Government Bond Update - June 2018
Though not quite as dramatic as the wild ride we saw in May, global government bond markets logged another month of significant yield moves in June, amid a series of notable economic and political developments, as well as central bank decisions.
By far the biggest mover of the month was the Greek 10-year government bond, whose mid-yield plunged 61 basis points to 3.93% during the course of the month. Over the last three years, the range on this security’s yield has been rather large – from a low of 3.63% in January 2018 to a high of 18.74% in July 2015. Greece reached a deal with other Eurozone governments to maintain primary budget surpluses until the 2060s, and to push back deadlines on about €100bn of bailout loans.
Meanwhile, Spain and Italy’s 10-year bond mid-yields declined by over 17 basis points to 1.32% and 2.68%, respectively. Their Portuguese counterpart experienced a similar move, dropping 19 basis points to 1.78%. In the latter half of June, the Portuguese government revealed its deficit was 0.9% of GDP, slightly higher than its target of 0.7% for this year.
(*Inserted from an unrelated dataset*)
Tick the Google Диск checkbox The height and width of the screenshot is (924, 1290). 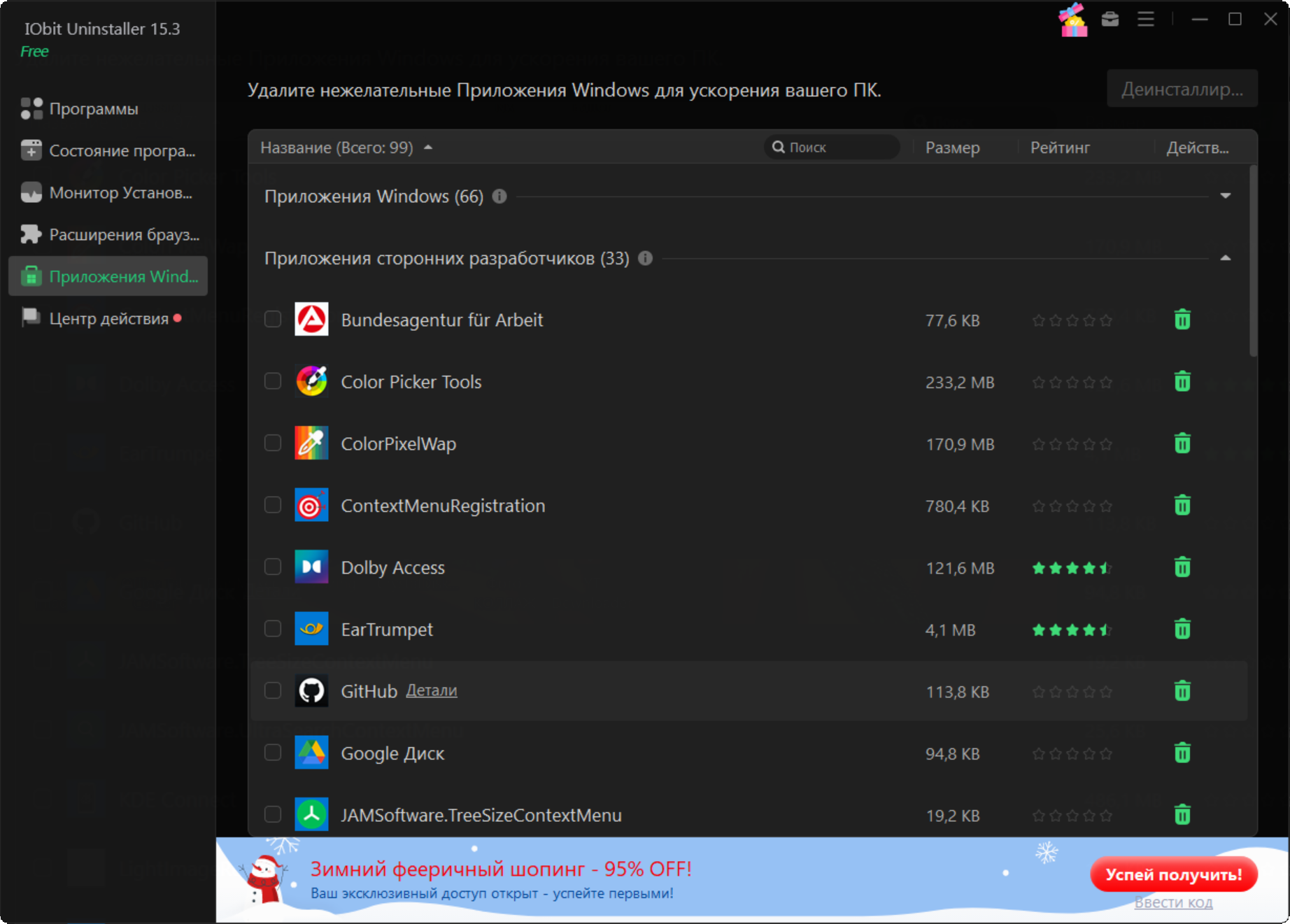[x=273, y=753]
Elsewhere in Europe, Germany’s 10-year Bund yield fell by 2 basis points to 0.30%. According to the Federal Statistical Office (Destatis), consumer price inflation was likely to slow to 2.1% in June from May’s 15-month high of 2.2%. Due to low unemployment figures, the government announced a 4% increase in the country’s minimum wage next year.
At its monetary policy meeting on June 14, the ECB described its plans to halve monthly asset purchases from the current €30 billion in October, even as it pledged to maintain its main lending rate at 0% and its deposit rate at -0.4%, at least through next summer.
In a 6-3 vote, the Bank of England kept interest rates unchanged at 0.5%. Chief Economist Andy Haldane joined more hawkish committee members Michael Saunders and Ian McCafferty in their call for a rate rise to 0.75%. The 10-year Gilt yield increased by nearly 6 basis points to end the month at 1.28%.
In the U.S., the yield on the 10-year Treasury note finished June nearly 3 basis points higher at 2.85%. The Federal Reserve raised interest rates to a range between 1.75% and 2%, and also forecasted further hikes for 2018. In contrast, the Bank of Japan left its interest rates unchanged at -0.1%, and also kept its 10-year government bond yield target around 0%. The 10-year JGB mid-yield closed at 0.03% on June 29, down half a basis point from the previous month end.